Exercise goal = Pictures in the material below are to be left out, and only the lines from the line with "Click the Required Guests group icon" up to and including the line with "Click the Problem" are to be written out exactly.

Data under study =

§ §

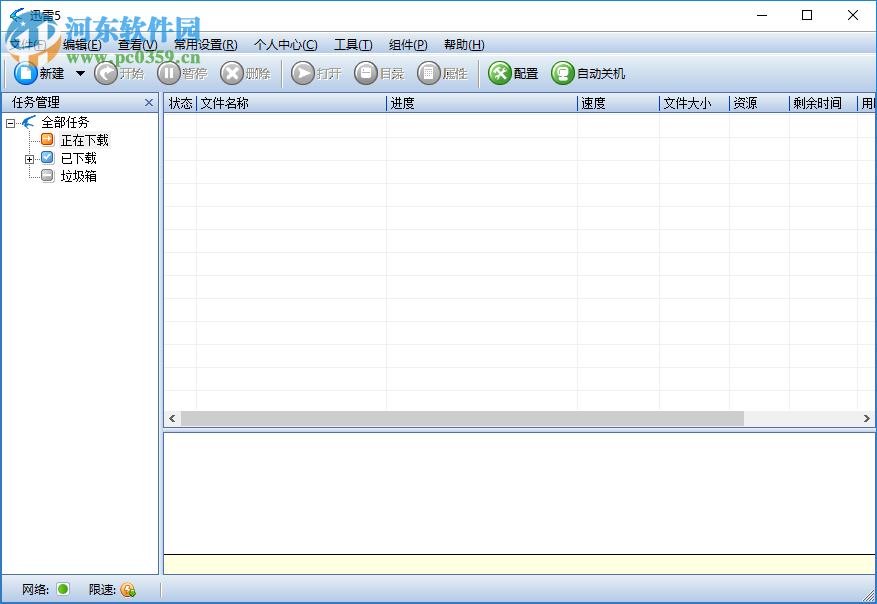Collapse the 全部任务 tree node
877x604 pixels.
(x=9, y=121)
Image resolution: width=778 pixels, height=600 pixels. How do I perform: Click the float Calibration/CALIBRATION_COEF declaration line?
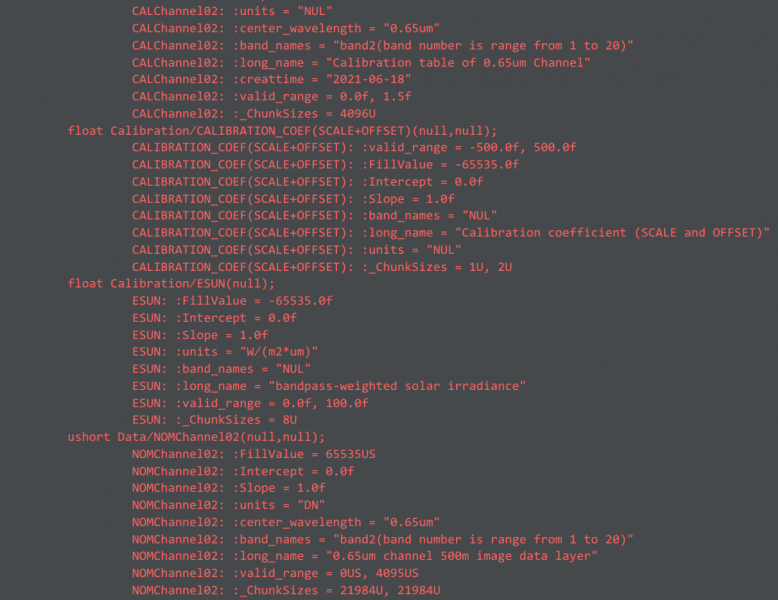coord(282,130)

§ §

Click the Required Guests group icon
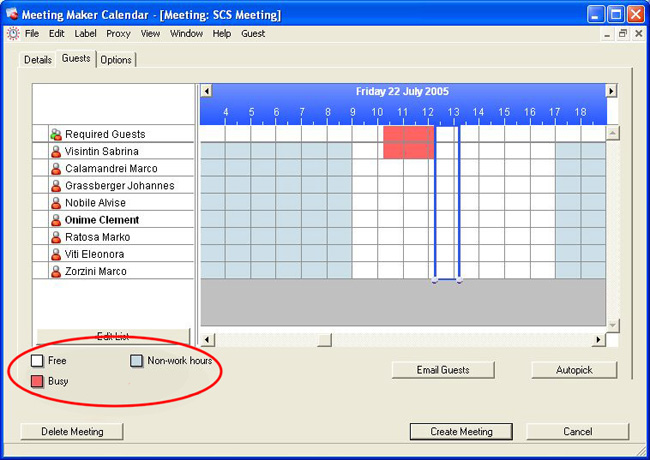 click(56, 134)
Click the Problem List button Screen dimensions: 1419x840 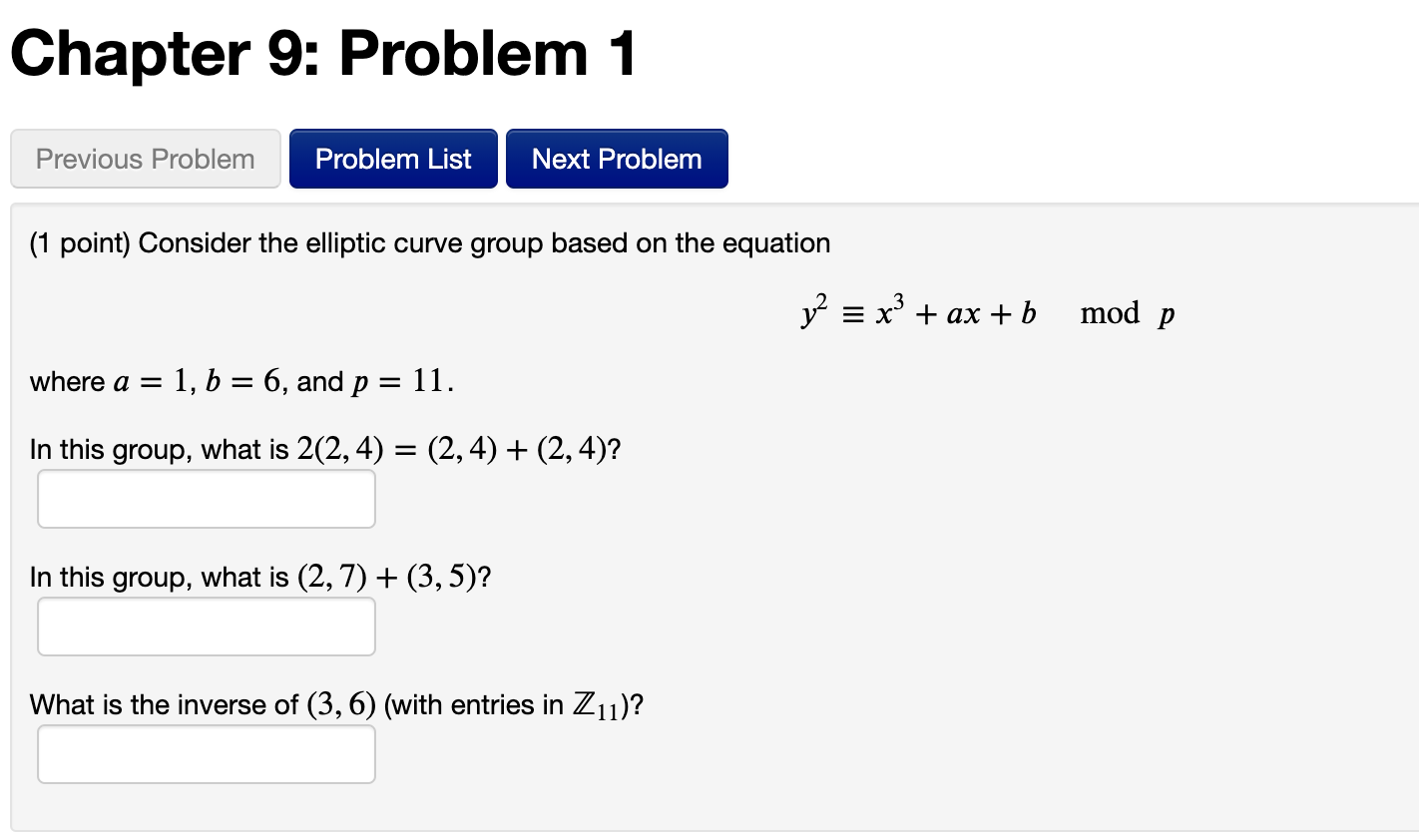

§ §

The completed task =
Click the Required Guests group icon
 click(56, 134)
Click the Problem List button Screen dimensions: 1419x840 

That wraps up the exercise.